MuMe - Musée régional interdisciplinaire de Messine
Après la visite de la ville, celle du MuMe - Musée régional interdisciplinaire de Messine est une étape incontournable pour bien comprendre l'histoire et l'art de Messine. Ses collections, fruit de siècles de ferment culturel, sont un témoignage vivant de la grandeur artistique qui a marqué la Sicile et, plus généralement, la Méditerranée. Créé en 1806 sous le nom de Musée civique Peloritano dans l'ancien monastère de San Gregorio, il n'a pas été épargné par le tremblement de terre de 1908, comme toute la ville, et ce n'est qu'en 1914 que tout le patrimoine qui a survécu et a été récupéré dans les décombres a été réaménagé dans l'ancienne filature Barbera-Mellinghoff où il est resté jusqu'en 2017, lorsque tout le complexe muséal a été transféré dans le nouveau grand bâtiment construit sur l' esplanade voisine de San Salvatore dei Greci, au n° 465 de l'avenue de la Liberté. Pour y accéder depuis le temple du Christ-Roi, il faut une belle promenade d'une quarantaine de minutes, en prenant la via Garibaldi, puis, après la piazza dell'Unità d'Italia, en tournant dans le viale della Libertà.

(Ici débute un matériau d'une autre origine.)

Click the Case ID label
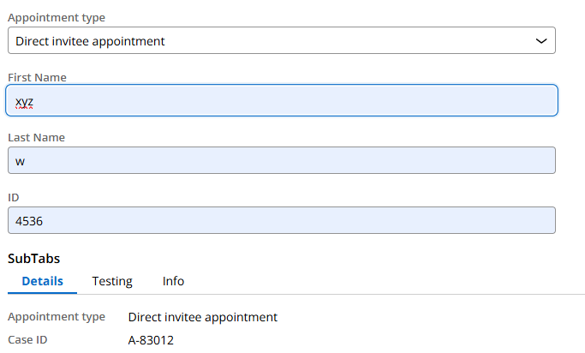This screenshot has width=585, height=353. (27, 340)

Une fois arrivé à destination, vous découvrirez de nombreuses choses à voir : des collections illustrant la civilisation figurative de Messine du XIIe au XVIIIe siècle, des peintures, des sculptures, des collections archéologiques, numismatiques, d'arts décoratifs et de mobilier sacré, ainsi que des pièces architecturales médiévales et de la Renaissance, réparties sur deux étages, pour un total de 4 700 mètres carrés de surface. L'une des sections les plus précieuses est celle consacrée aux œuvres d'Antonello de Messine et des peintres inspirés par l'art du maître de Messine. Parmi ses chefs-d'œuvre, citons le célèbre Polyptyque de Saint-Grégoire, un exemple extraordinaire de la maîtrise d'Antonello dans la représentation de la spiritualité avec un réalisme incroyable. Un autre joyau inestimable du musée est la présence de Caravage et des deux grandes toiles qu'il a peintes entre 1608 et 1609 pendant son court séjour à Messine, fuyant les prisons maltaises : il s'agit de la magnifique Résurrection de Lazare , une œuvre qui, avec ses contrastes entre ombre et lumière, exprime la tension émotionnelle dramatique typique du style de Caravage, et de l'Adoration des bergers, ancêtre des « nativités pauvres » destinées à une grande fortune aux XVIIe et XVIIIe siècles.